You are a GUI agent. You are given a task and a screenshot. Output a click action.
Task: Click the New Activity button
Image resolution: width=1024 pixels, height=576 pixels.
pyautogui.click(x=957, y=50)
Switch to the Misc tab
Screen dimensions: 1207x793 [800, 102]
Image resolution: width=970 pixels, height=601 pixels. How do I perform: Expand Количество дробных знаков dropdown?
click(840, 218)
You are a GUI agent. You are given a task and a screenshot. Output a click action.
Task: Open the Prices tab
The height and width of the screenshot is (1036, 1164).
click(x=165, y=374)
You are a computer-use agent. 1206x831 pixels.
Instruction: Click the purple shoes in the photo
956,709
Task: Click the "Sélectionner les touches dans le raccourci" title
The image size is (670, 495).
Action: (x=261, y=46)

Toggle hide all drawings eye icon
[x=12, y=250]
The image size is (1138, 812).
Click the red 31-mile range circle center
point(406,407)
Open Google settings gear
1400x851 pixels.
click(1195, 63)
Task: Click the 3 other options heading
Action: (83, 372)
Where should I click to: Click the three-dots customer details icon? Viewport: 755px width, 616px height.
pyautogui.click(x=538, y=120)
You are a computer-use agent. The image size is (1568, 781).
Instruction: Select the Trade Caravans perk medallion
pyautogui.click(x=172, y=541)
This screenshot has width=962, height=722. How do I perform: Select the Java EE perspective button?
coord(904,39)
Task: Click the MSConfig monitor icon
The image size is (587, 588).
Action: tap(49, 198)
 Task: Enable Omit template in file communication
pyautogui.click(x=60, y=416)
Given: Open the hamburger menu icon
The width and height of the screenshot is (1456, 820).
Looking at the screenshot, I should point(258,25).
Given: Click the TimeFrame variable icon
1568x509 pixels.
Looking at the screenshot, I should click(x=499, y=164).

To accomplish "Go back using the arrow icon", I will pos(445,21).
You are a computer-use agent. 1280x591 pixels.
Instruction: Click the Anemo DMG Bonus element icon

Assigned task:
Could you return every record above exactly as written?

Solution to the problem:
You are a GUI agent. You are given a task and a screenshot. Output a click action.
Task: Click the New Activity button
Image resolution: width=1024 pixels, height=576 pixels.
pyautogui.click(x=957, y=50)
Switch to the Misc tab
Screen dimensions: 1207x793 [800, 102]
Image resolution: width=970 pixels, height=601 pixels. How do I perform: Expand Количество дробных знаков dropdown?
click(840, 218)
You are a GUI agent. You are given a task and a screenshot. Output a click action.
Task: Open the Prices tab
The height and width of the screenshot is (1036, 1164).
click(x=165, y=374)
You are a computer-use agent. 1206x831 pixels.
Instruction: Click the purple shoes in the photo
956,709
Task: Click the "Sélectionner les touches dans le raccourci" title
The image size is (670, 495).
Action: (x=261, y=46)

Toggle hide all drawings eye icon
[x=12, y=250]
The image size is (1138, 812).
Click the red 31-mile range circle center
point(406,407)
Open Google settings gear
1400x851 pixels.
click(1195, 63)
Task: Click the 3 other options heading
Action: (83, 372)
Where should I click to: Click the three-dots customer details icon? Viewport: 755px width, 616px height.
pyautogui.click(x=538, y=120)
You are a computer-use agent. The image size is (1568, 781).
Instruction: Select the Trade Caravans perk medallion
pyautogui.click(x=172, y=541)
This screenshot has width=962, height=722. How do I perform: Select the Java EE perspective button?
coord(904,39)
Task: Click the MSConfig monitor icon
The image size is (587, 588).
Action: tap(49, 198)
 Task: Enable Omit template in file communication
pyautogui.click(x=60, y=416)
Given: Open the hamburger menu icon
The width and height of the screenshot is (1456, 820).
Looking at the screenshot, I should point(258,25).
Given: Click the TimeFrame variable icon
1568x509 pixels.
Looking at the screenshot, I should click(x=499, y=164).

To accomplish "Go back using the arrow icon", I will pos(445,21).
You are a computer-use agent. 1280x591 pixels.
Instruction: Click the Anemo DMG Bonus element icon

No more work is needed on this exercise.